Entertainment

Buttered up

Twenty minutes into the indie movie “Butter,” one of the main characters, played by “Modern Family” star Ty Burrell, is seen having wild, frantic sex with a stripper in the front seat of his car. The scene has the same farcical flavor as the hit primetime comedy — at one point, Burrell’s, er, companion, Olivia Wilde, barks instructions at him like an Army sergeant — but it’s a departure from the G-rated behavior of Burrell’s well-intentioned, doofussy TV persona, Phil Dunphy.

“Yeah, maybe it’s raised a few eyebrows,” says Burrell, who describes Wilde as “a screamer.” “It was filmed in the parking lot of an actual strip club in Shreveport, La. The whole place just reeked so terribly of shame.”

Burrell’s co-star Jennifer Garner, who plays his scheming wife, also got to shoot a raunchy sequence in “Butter,” which is now in theaters and on cable on-demand systems.

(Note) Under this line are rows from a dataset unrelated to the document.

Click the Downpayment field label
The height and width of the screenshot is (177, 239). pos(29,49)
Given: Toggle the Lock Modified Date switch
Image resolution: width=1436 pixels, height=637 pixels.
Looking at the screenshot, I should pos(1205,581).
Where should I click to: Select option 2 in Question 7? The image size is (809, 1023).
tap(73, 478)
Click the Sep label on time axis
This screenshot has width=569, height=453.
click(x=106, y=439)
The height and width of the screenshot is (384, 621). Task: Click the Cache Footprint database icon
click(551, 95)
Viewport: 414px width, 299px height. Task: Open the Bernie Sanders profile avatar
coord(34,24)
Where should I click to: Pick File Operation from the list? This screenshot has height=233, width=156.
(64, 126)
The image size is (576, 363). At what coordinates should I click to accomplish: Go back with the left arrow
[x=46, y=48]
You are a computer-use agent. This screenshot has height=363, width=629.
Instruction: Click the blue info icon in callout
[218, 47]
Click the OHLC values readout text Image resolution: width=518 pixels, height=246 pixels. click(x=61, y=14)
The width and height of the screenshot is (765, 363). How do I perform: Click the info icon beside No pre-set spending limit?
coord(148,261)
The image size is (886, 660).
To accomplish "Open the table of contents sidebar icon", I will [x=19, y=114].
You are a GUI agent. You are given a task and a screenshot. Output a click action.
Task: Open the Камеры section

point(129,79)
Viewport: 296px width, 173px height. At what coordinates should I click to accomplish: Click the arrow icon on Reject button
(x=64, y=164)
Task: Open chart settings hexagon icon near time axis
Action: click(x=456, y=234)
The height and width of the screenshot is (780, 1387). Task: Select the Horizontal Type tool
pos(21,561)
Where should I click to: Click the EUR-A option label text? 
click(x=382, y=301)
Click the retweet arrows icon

Again, it is somewhat removed from her regular, more wholesome image.

“They put a boom [microphone] in our faces and got us to simulate these sex sounds,” recalls Garner, of the scene in which she and Hugh Jackman hook up in a car showroom. “They were like, ‘Turn it up, dial it up!’ It was Hugh’s first day on the movie, which made it all the more crazy and absurd!”

The stars had a whale of a time making the political satire, which lampoons ultra-conservative Tea Party types in the Midwest.

Garner plays Laura Pickler, a mash-up of Sarah Palin and Michele Bachmann (with a touch of Hillary Clinton), who’ll stop at nothing to beat a cute young prodigy in the Iowa State Fair’s storied butter-carving competition.

To prepare for their roles, Garner and Burrell were tutored by a top food artist.

“He makes a living out of sculpting all kinds of foods: cheese, chocolate and butter,” says Garner, whose character creates a jaw-dropping interpretation of the assassination of JFK. “But he minced no words and told us to stick with our day jobs.”

Burrell blames the conditions.

“They usually do the carving in a refrigerated area, but we were in a Hilton ballroom,” he says. “I was trying to do a sculpture of my hand. We were against a ticking clock because within an hour, it just looked like I was working on something which belonged on top of a giant English muffin.”